_Text to read_:
╔══
Skip to content

perch#

Warning

Additional Dependencies: To use the Perch model, you will need to install additional dependencies. These dependencies are optional, as they can be heavy and may not be needed in all use cases. To install them, run:

pip install "audioclass[perch]"

audioclass.models.perch #

Module for loading and using the Google Perch audio classification model.

This module provides a convenient interface for working with the Perch model, a TensorFlow Hub-based model designed for bird sound classification. It includes the Perch class, which is a subclass of TensorflowModel, and functions for loading the model and its associated labels.

Notes

The Perch model is hosted on Kaggle. Depending on your network configuration, you might need to set up Kaggle API credentials to access the model. Refer to Kaggle's documentation for instructions.

This package is not affiliated with Google Research, the original developers of the Perch model.

Attributes#

INPUT_SAMPLES = 160000 module-attribute #

Default number of samples expected in the input tensor.

This value corresponds to 5 seconds of audio data at a sample rate of 32,000 Hz.

MODEL_PATH = 'https://www.kaggle.com/models/google/bird-vocalization-classifier/TensorFlow2/bird-vocalization-classifier/4' module-attribute #

Default path to the Perch TensorFlow Hub model URL.

SAMPLERATE = 32000 module-attribute #

Default sample rate of the audio data expected by the model (in Hz).

TAGS_PATH = DATA_DIR / 'perch' / 'label.csv' module-attribute #

Default path to the Perch labels file.

Classes#

Perch(callable, signature, tags, confidence_threshold, samplerate, name, logits=True) #

Bases: TensorflowModel

Google Perch audio classification model.

This class is a wrapper around a TensorFlow Hub model for bird sound classification. It provides methods for loading the model, processing audio data, and returning predictions.

Parameters:

Name Type Description Default
callable Callable

The TensorFlow callable representing the model.

required
signature Signature

The input and output signature of the model.

required
tags List[Tag]

The list of tags that the model can predict.

required
confidence_threshold float

The minimum confidence threshold for assigning a tag to a clip.

required
samplerate int

The sample rate of the audio data expected by the model (in Hz).
╚══
_Extracted records_:
╔══
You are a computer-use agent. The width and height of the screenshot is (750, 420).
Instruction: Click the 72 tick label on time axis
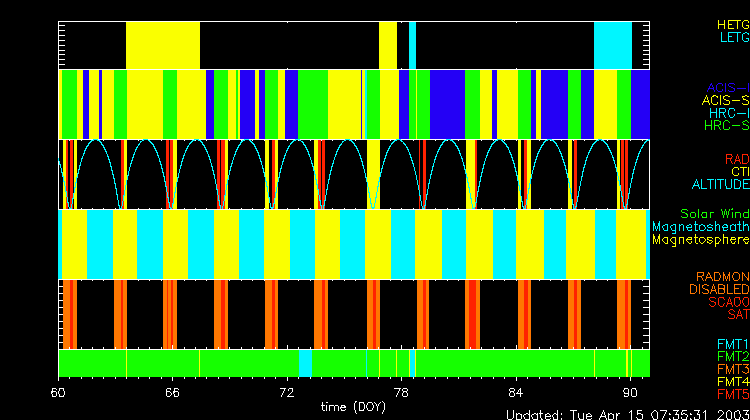[x=288, y=392]
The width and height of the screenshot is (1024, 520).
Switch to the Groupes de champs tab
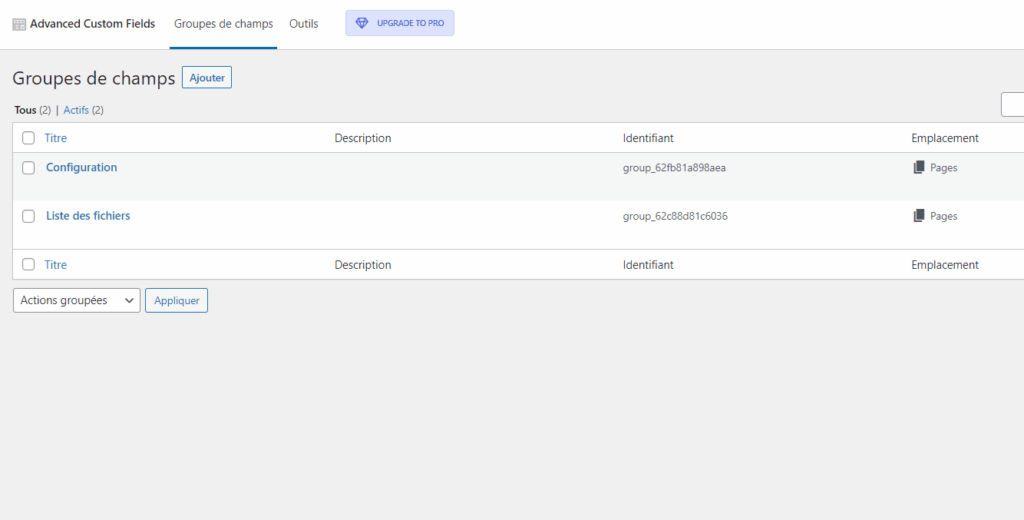223,24
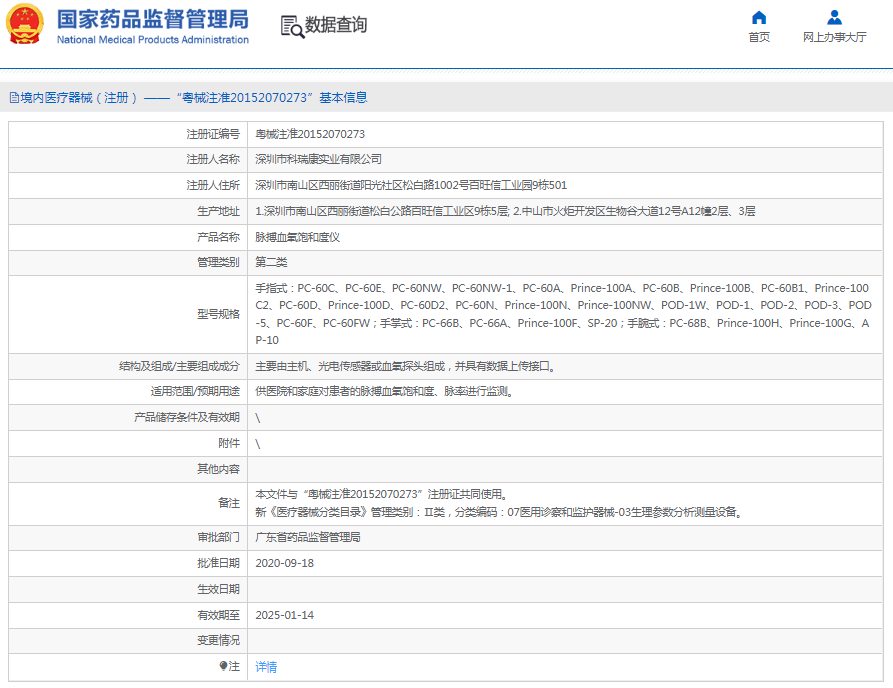The width and height of the screenshot is (893, 688).
Task: Open the 首页 text link
Action: (759, 38)
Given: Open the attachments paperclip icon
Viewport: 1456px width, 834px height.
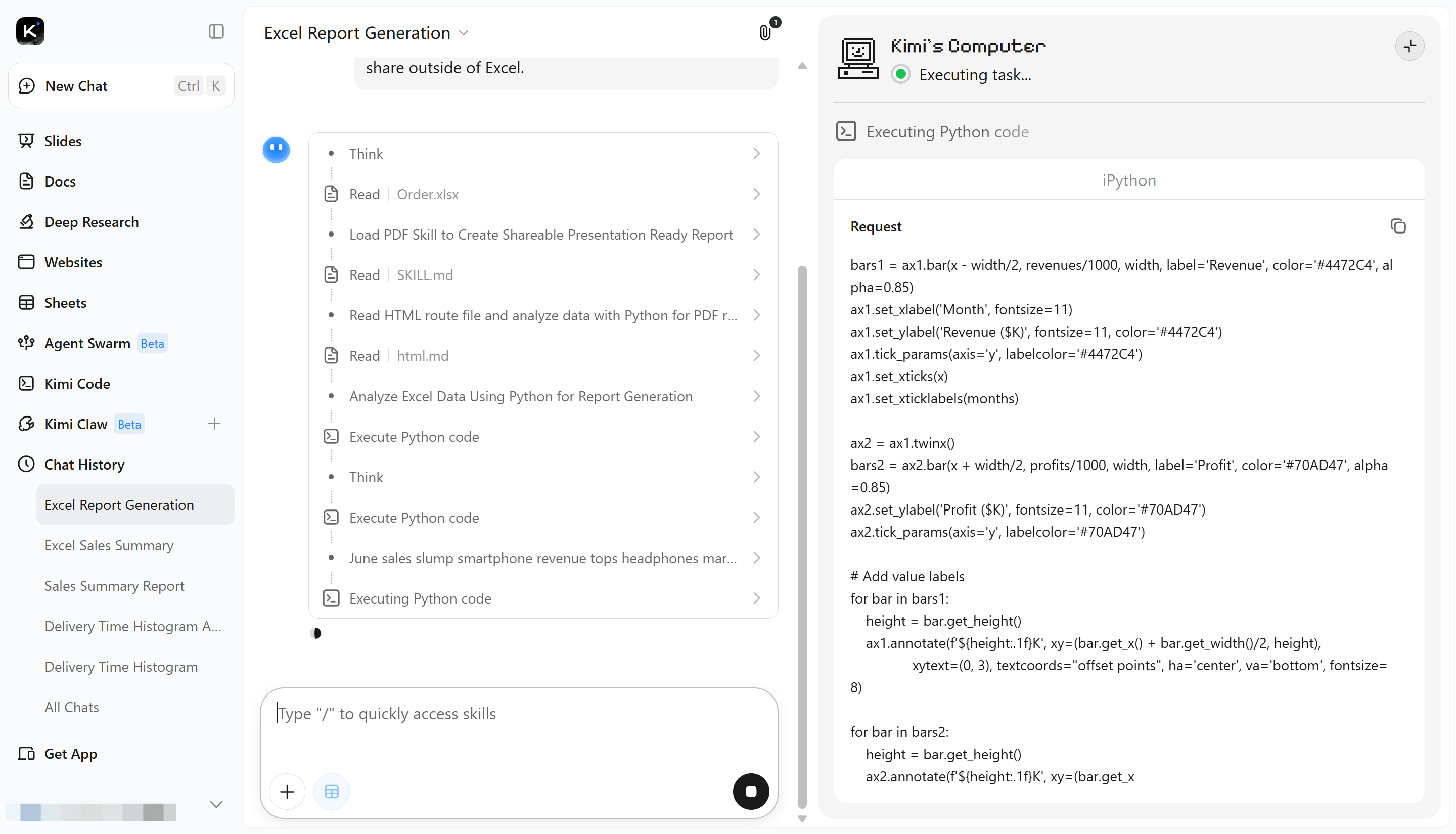Looking at the screenshot, I should 765,33.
╚══
_Requirements_:
Reproduce the Perch model documentation word for word, starting at "This package is" and ending at "the input tensor.". The records have no connection to the Perch model documentation.

_Answer to the problem_:
This package is not affiliated with Google Research, the original developers of the Perch model.

Attributes#

INPUT_SAMPLES = 160000 module-attribute #

Default number of samples expected in the input tensor.